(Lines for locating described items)
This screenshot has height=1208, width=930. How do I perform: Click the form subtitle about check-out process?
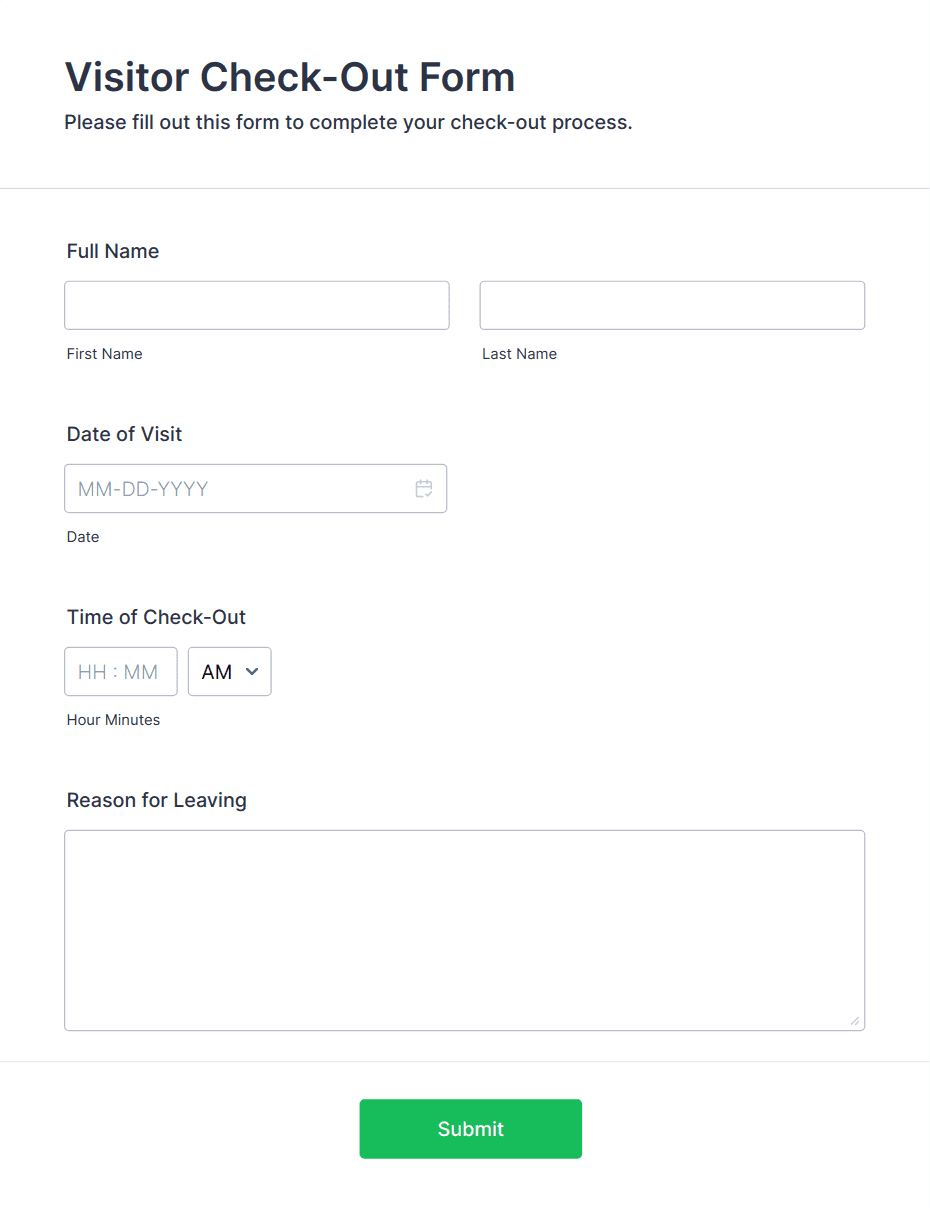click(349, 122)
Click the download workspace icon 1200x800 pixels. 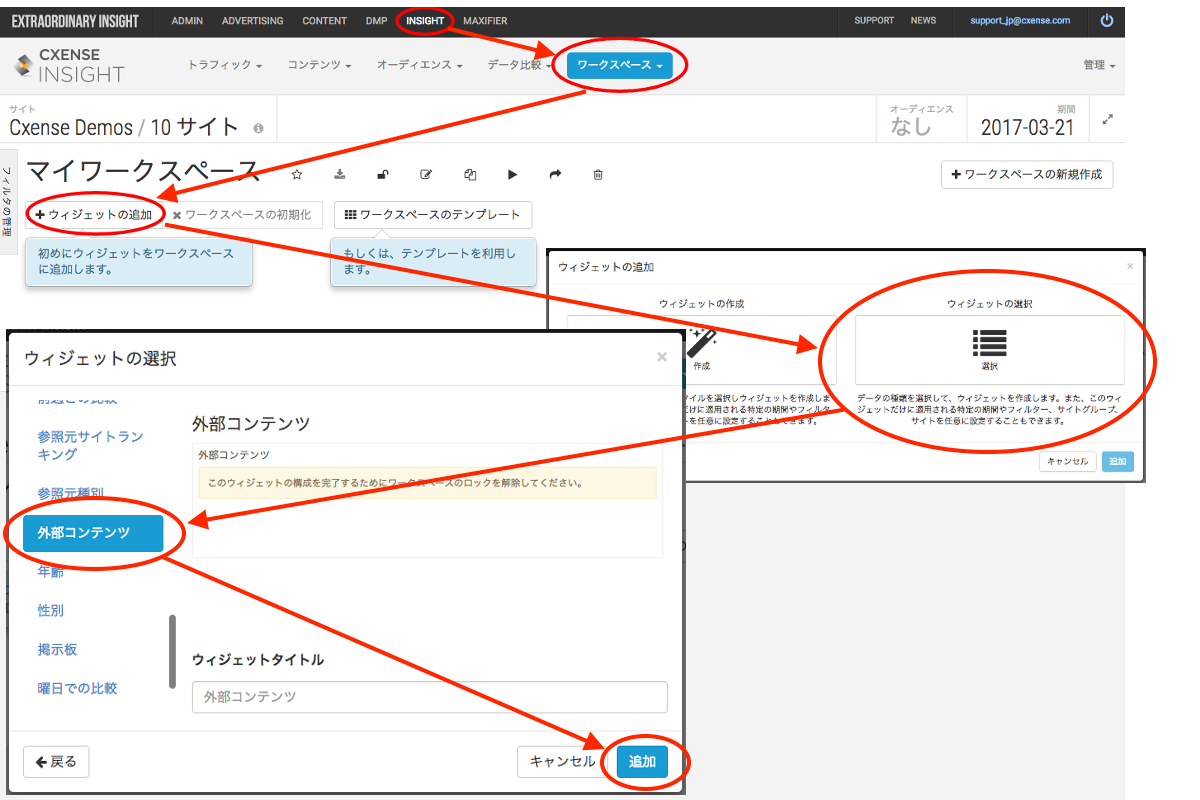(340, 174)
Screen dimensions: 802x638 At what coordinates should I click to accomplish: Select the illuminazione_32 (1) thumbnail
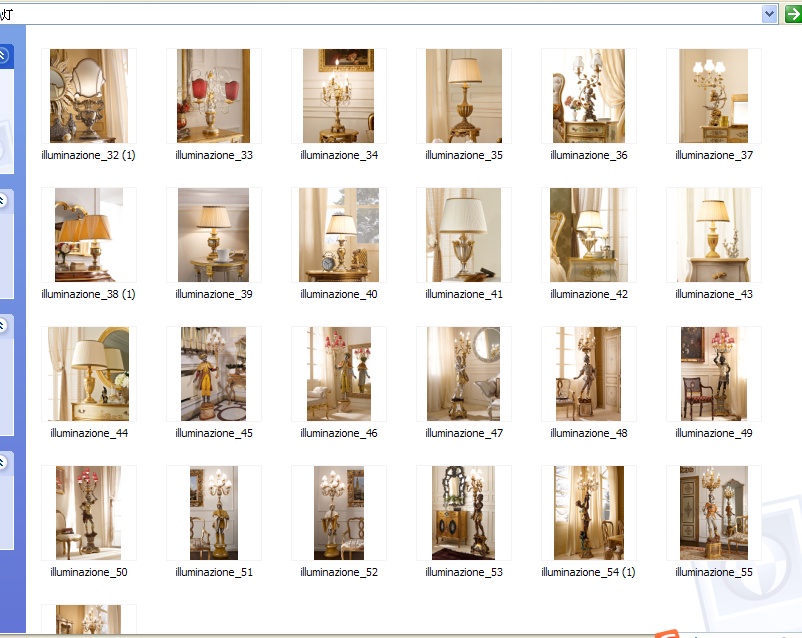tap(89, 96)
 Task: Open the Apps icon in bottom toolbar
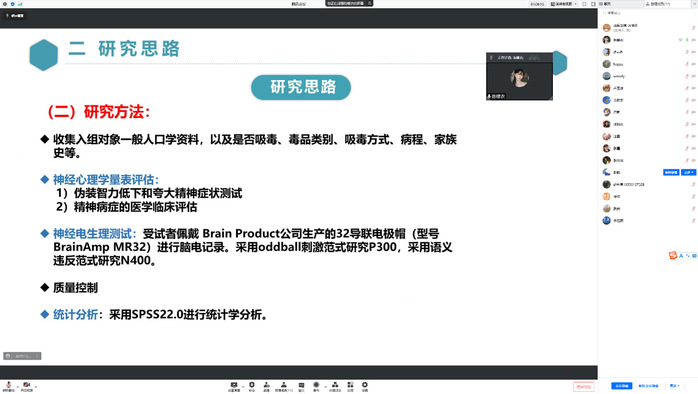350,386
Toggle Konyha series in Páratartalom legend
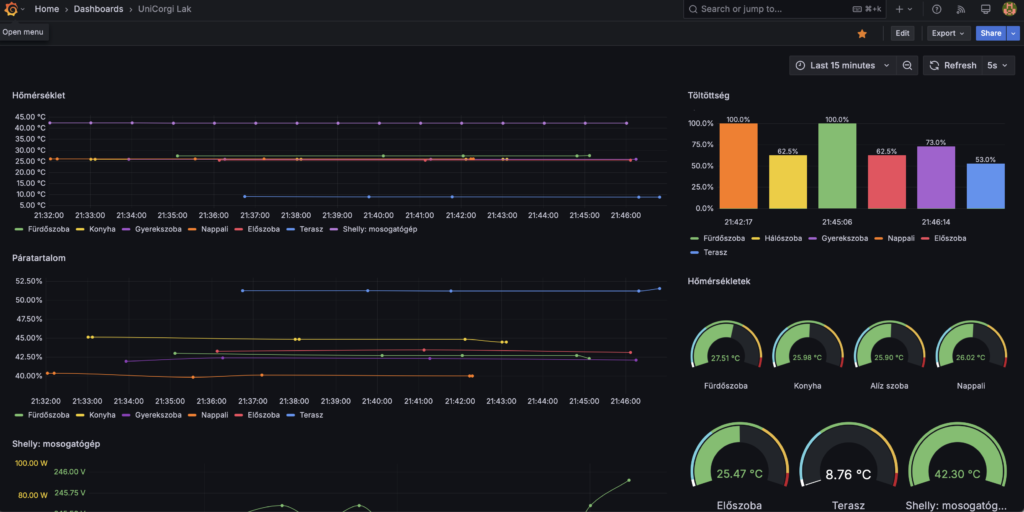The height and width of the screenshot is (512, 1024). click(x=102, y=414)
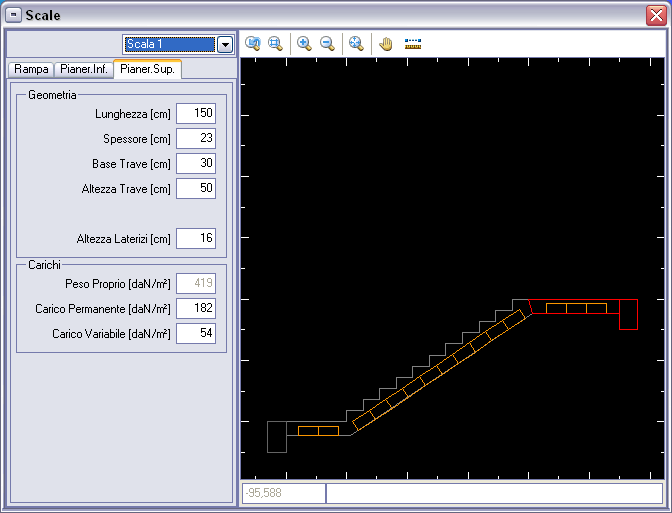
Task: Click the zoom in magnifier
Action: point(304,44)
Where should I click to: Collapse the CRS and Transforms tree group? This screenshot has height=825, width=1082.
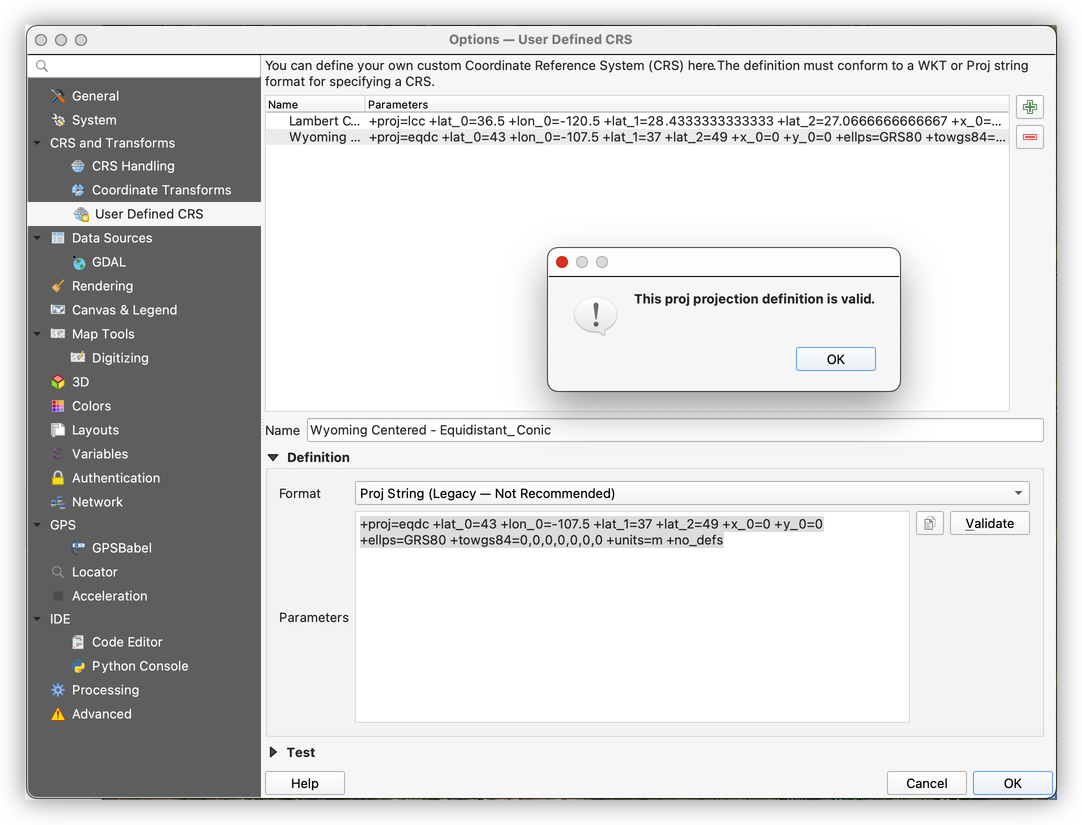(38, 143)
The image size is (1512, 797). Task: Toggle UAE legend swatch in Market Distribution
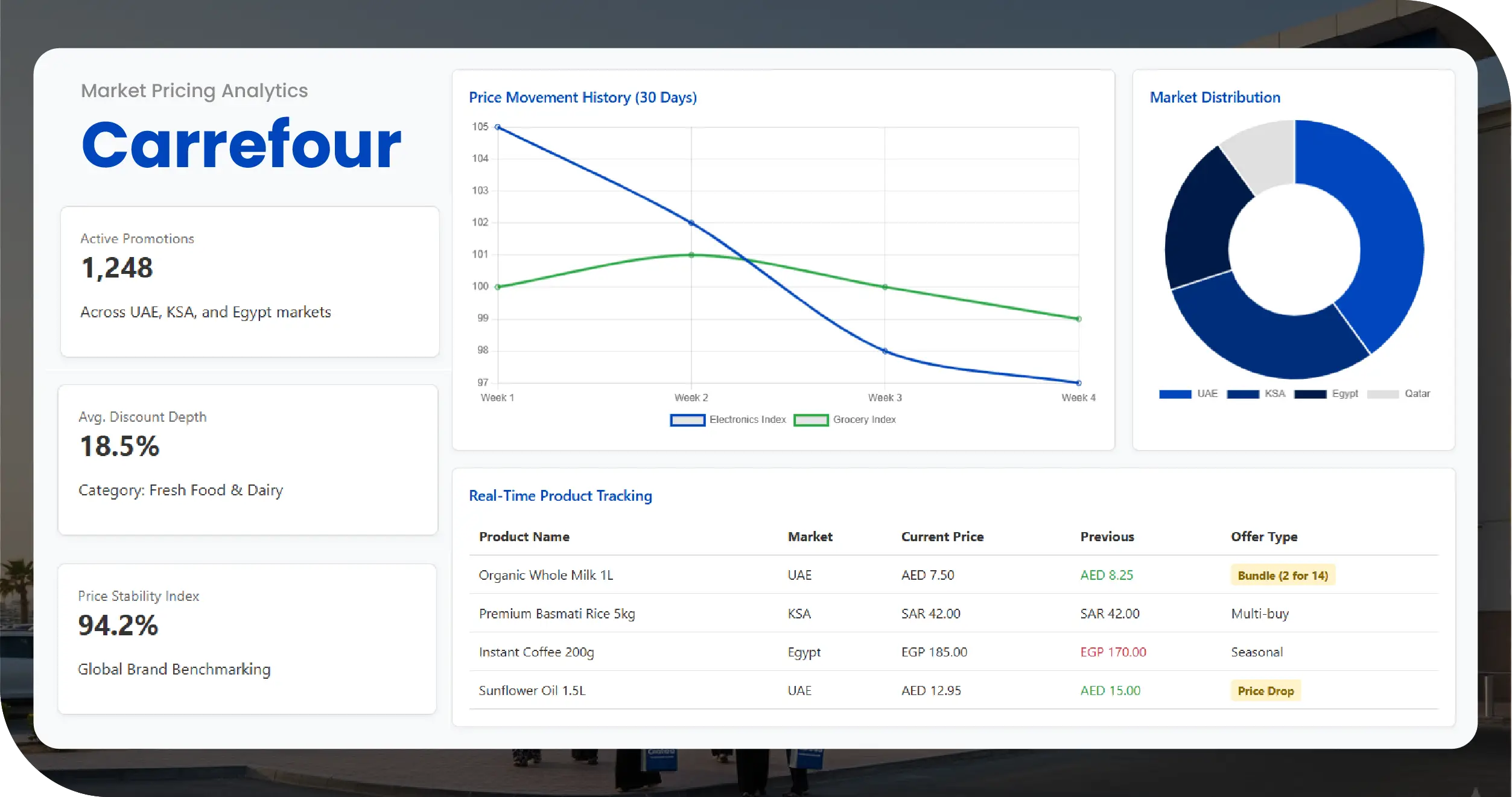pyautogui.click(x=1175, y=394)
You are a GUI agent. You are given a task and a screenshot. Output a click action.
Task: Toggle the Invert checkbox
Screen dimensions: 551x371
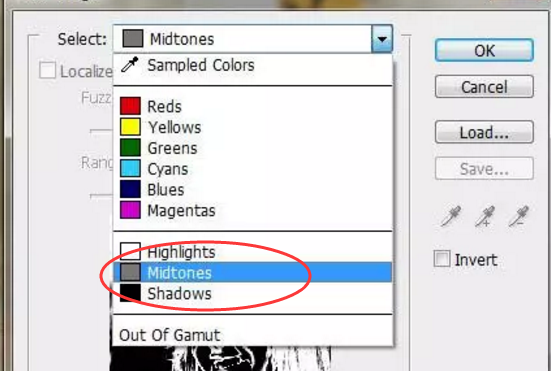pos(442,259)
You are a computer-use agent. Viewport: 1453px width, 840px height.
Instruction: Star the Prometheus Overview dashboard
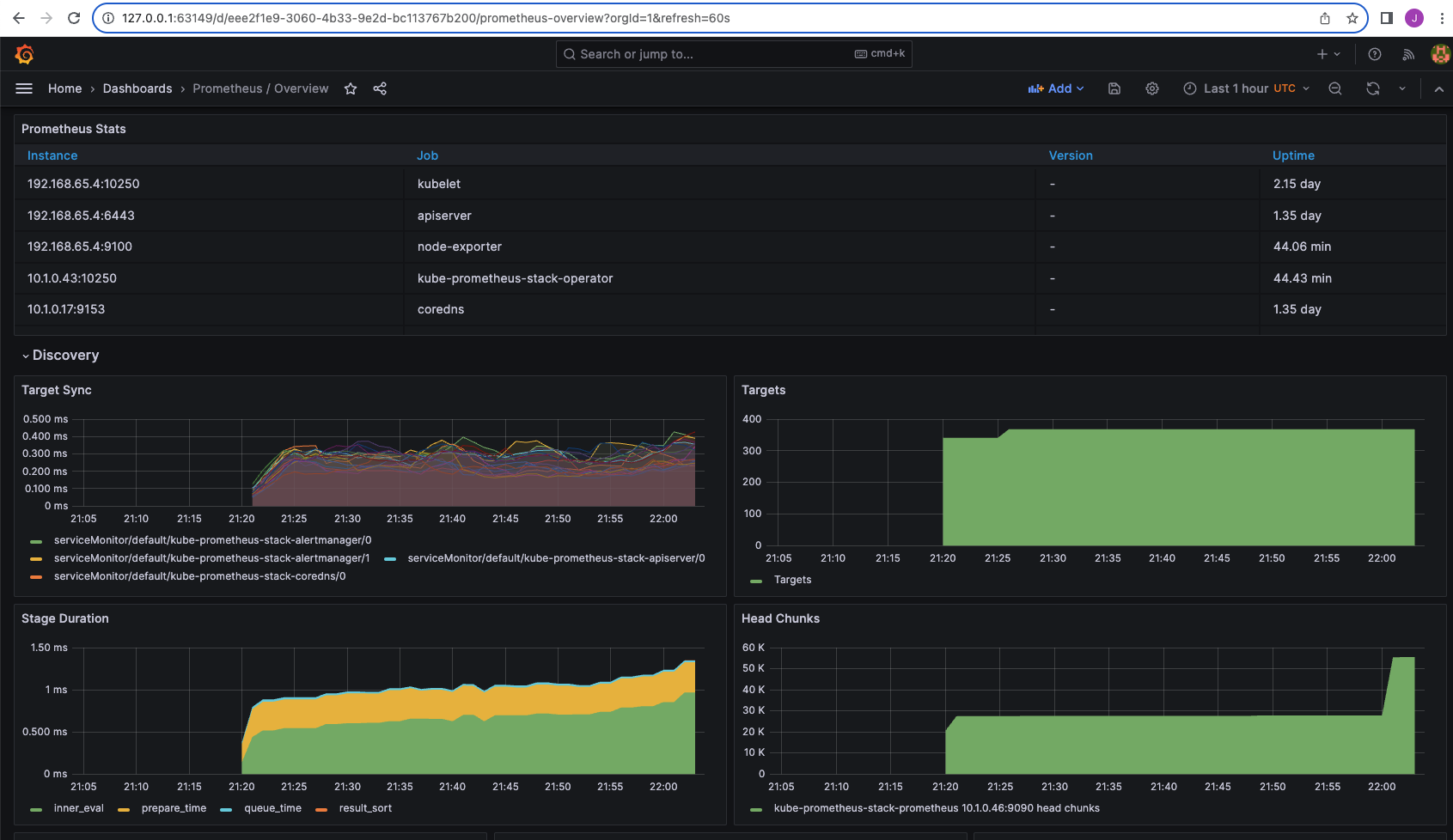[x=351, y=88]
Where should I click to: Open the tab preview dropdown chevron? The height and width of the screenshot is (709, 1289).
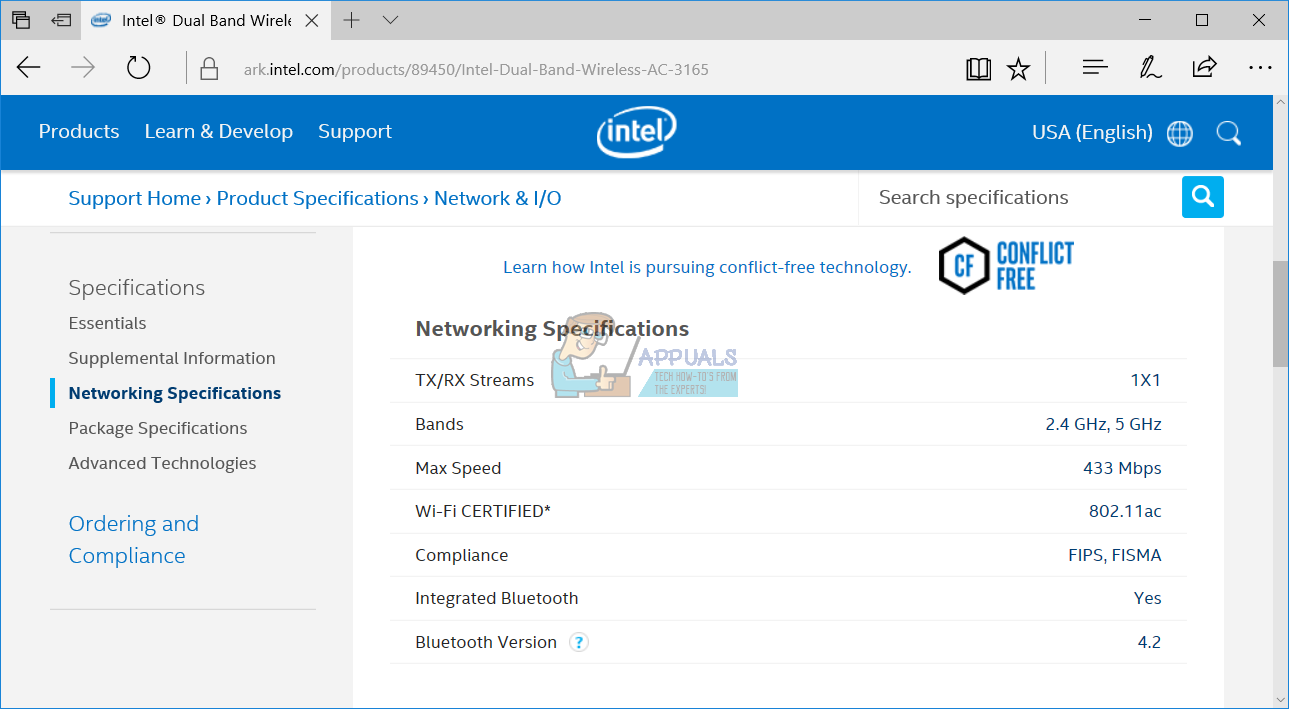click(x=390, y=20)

Task instructions ▸
Copy the lines starting at the one that contains "The image size" and ending with the last line, keeping both ends. Leave the pictures out of your answer.

Exercise result ▸
The image size is (1512, 797). Task: Toggle UAE legend swatch in Market Distribution
pyautogui.click(x=1175, y=394)
You are a GUI agent. You are given a task and a screenshot. Output a click action.
Task: Toggle the Invert checkbox
Screen dimensions: 551x371
pos(442,259)
You are a computer-use agent. Viewport: 1453px width, 840px height.
Instruction: Star the Prometheus Overview dashboard
[x=351, y=88]
Where should I click to: Open the tab preview dropdown chevron? The height and width of the screenshot is (709, 1289).
click(x=390, y=20)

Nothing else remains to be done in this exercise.